The Work of Art in the Age of Crisis: Interrogating the ‘Labour Turn’ in the Culture Industries.
University of the Arts, London
Supervisor: Christopher Kul-Want
Since the financial crisis of 2008 and the ensuing period of austerity, there has been a focus in the arts on artworks and art making as embodiments of labour. This ‘Labour Turn’ is a social movement that can be characterised by its composition: by a variety of ‘labour concerned’ practices. Examples include artworks, waves of art activism and symposia at art institutions, all of which foreground labour as a central concern.
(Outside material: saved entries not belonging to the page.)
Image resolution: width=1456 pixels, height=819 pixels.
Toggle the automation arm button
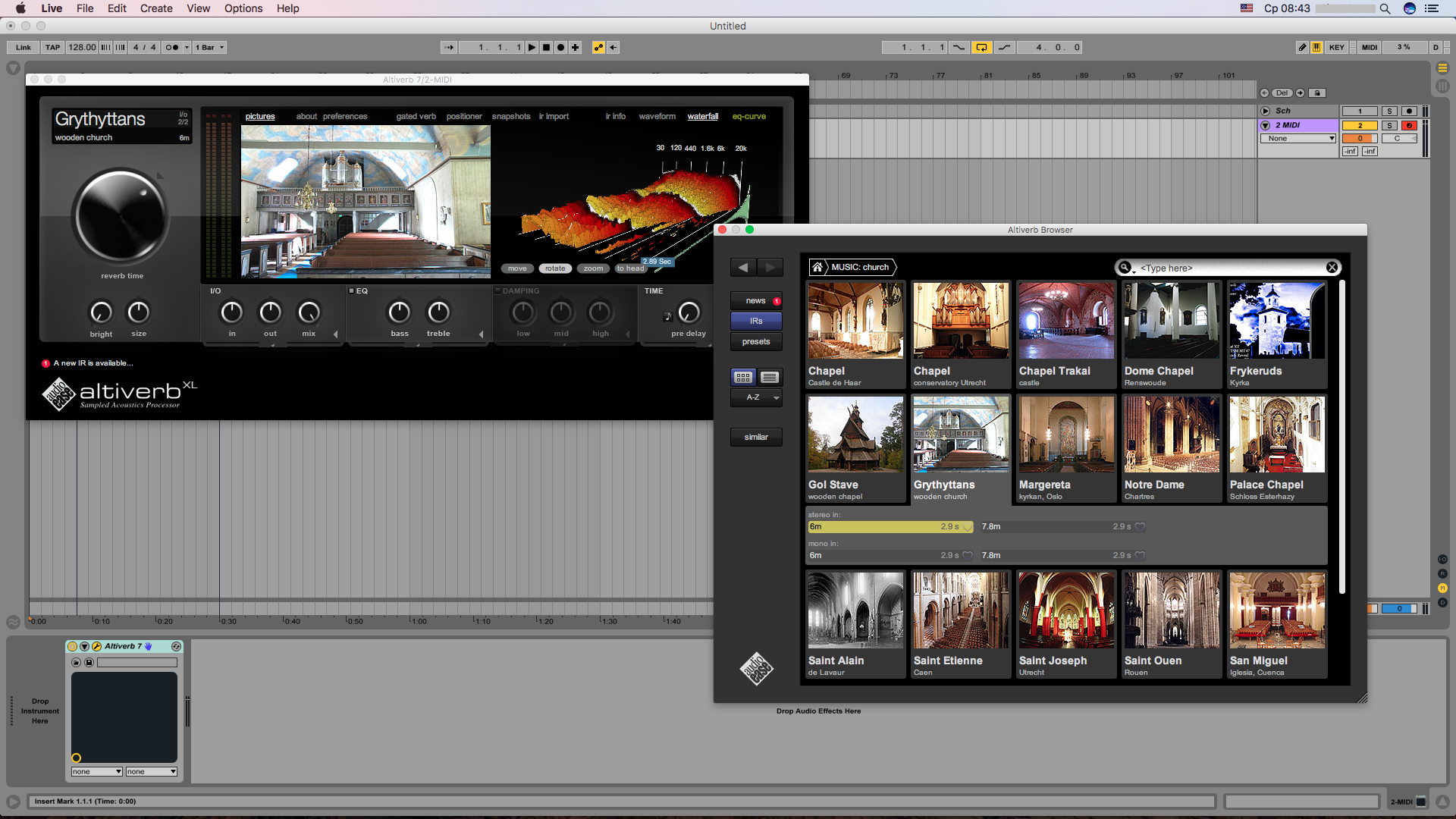[x=598, y=47]
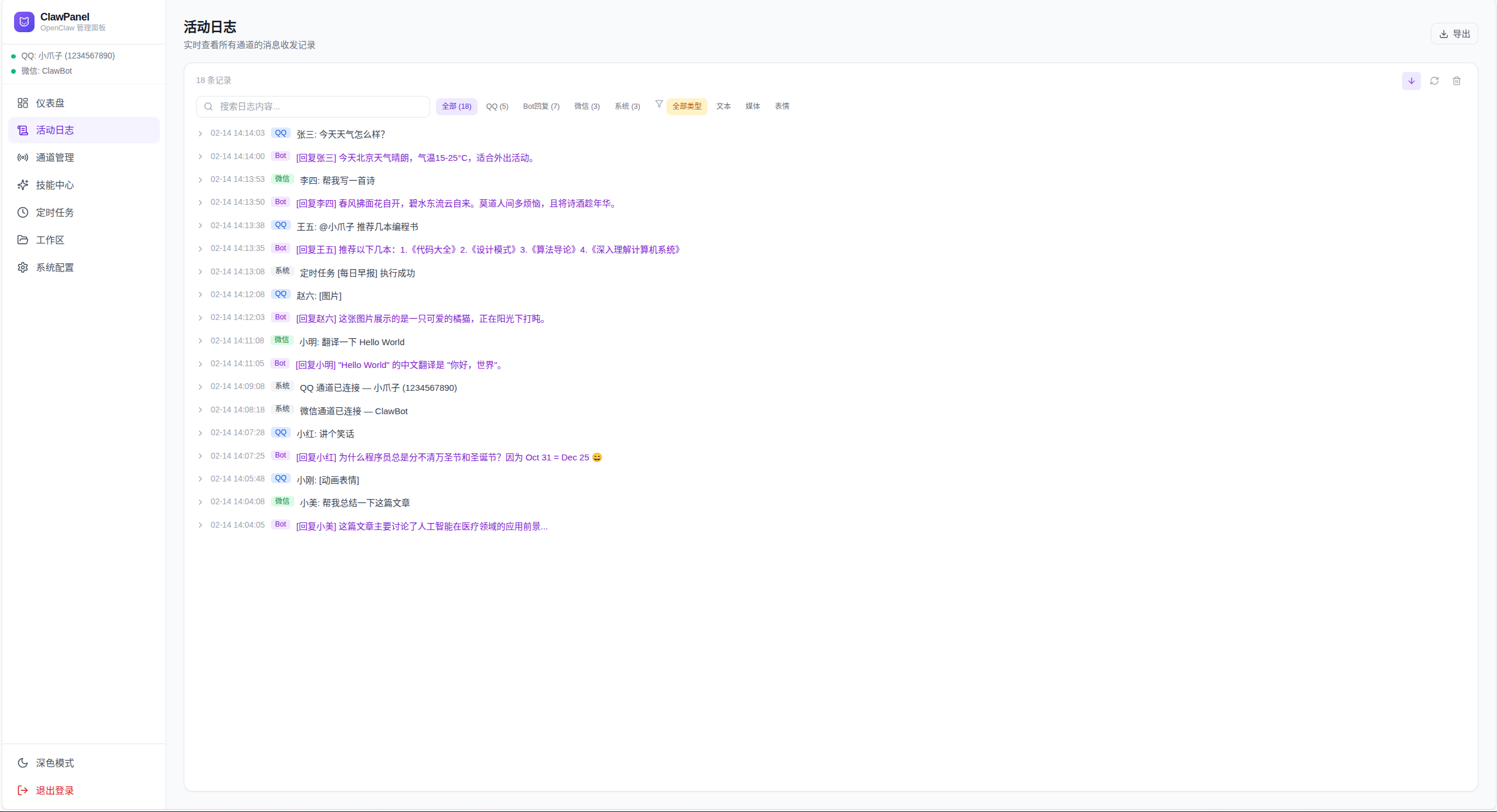This screenshot has width=1497, height=812.
Task: Expand the 小刚 动画表情 log entry
Action: pos(200,479)
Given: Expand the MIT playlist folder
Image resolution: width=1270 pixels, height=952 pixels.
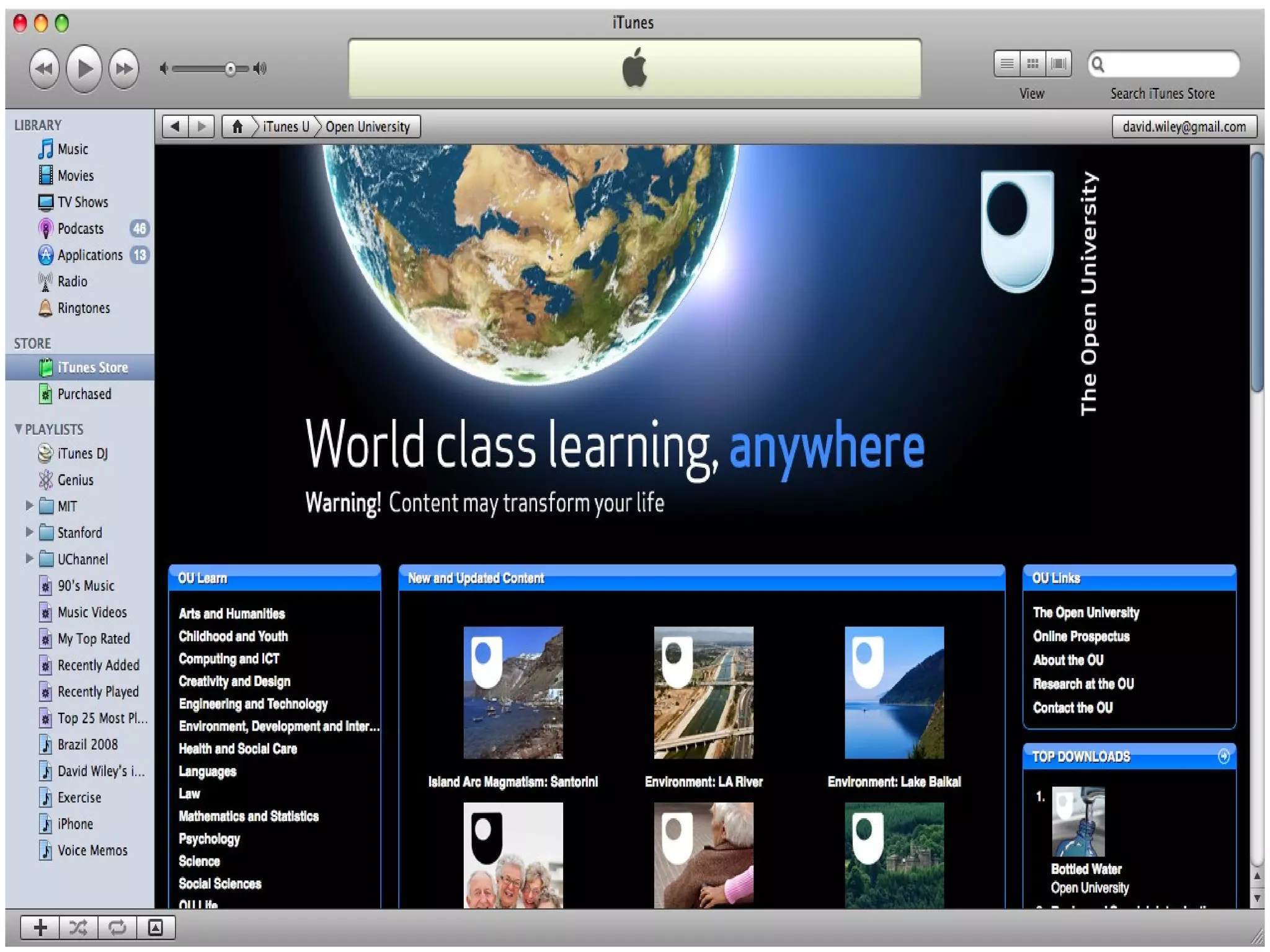Looking at the screenshot, I should click(x=29, y=506).

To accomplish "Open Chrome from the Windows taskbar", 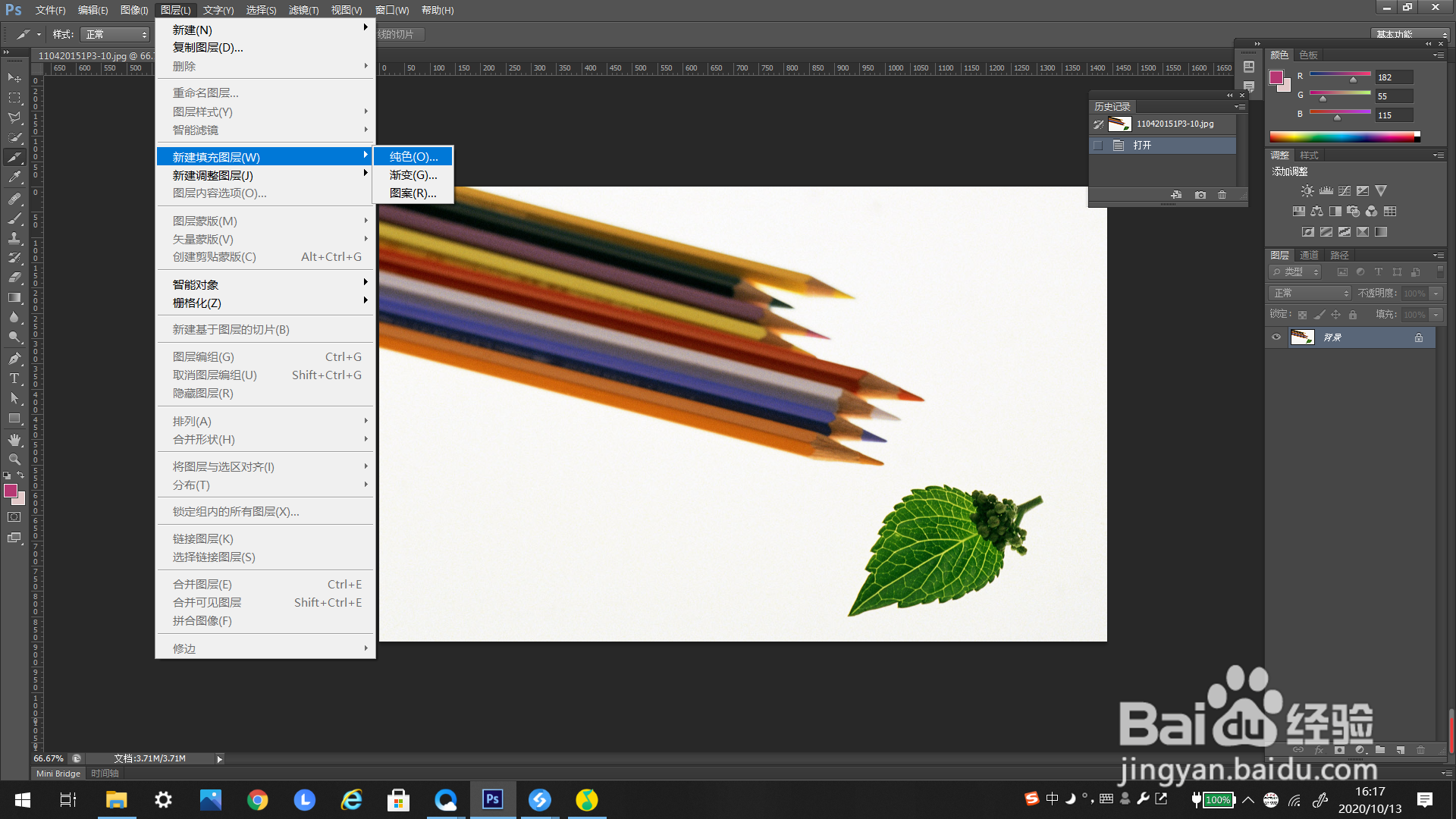I will click(258, 800).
My thesis will analyse this Turn examining concrete examples from the three main areas in which labour is frequently represented: the production, and distribution of contemporary art, and arts activism. I will place the Turn within its socio-economic contexts: art institutions bearing austerity driven cuts post 2008 crisis.The PhD will focus on the UK, which has seen the fastest growth in this area. It will produce original research by interrogating the Turn's recuperation by austerity ridden arts institutions. It will provide a critical history of how the arts sector bears the impact of state austerity, and will develop a critical account of the ways in which arts’ labour practises frequently enact an ‘ideology of representation’. Finally I will interrogate the institutional co-option of the Turn, the role of which, I will argue, neutralises art-labour’s structural antagonisms1.I will produce a body of experimental artworks that critically instantiate labour, using my thesis’ findings. Drawing on the traditions of political art practise, I will make a montage film recycling found-footage gained from research in the BFI National Archives. In conjunction I will produce a series of art-work-pamphlets that draw on the aesthetics of artist publishing and political pamphleteering. The works will be exhibited at sites pertinent to labour histories including The Peoples History Museum and The Bishopsgate Institute.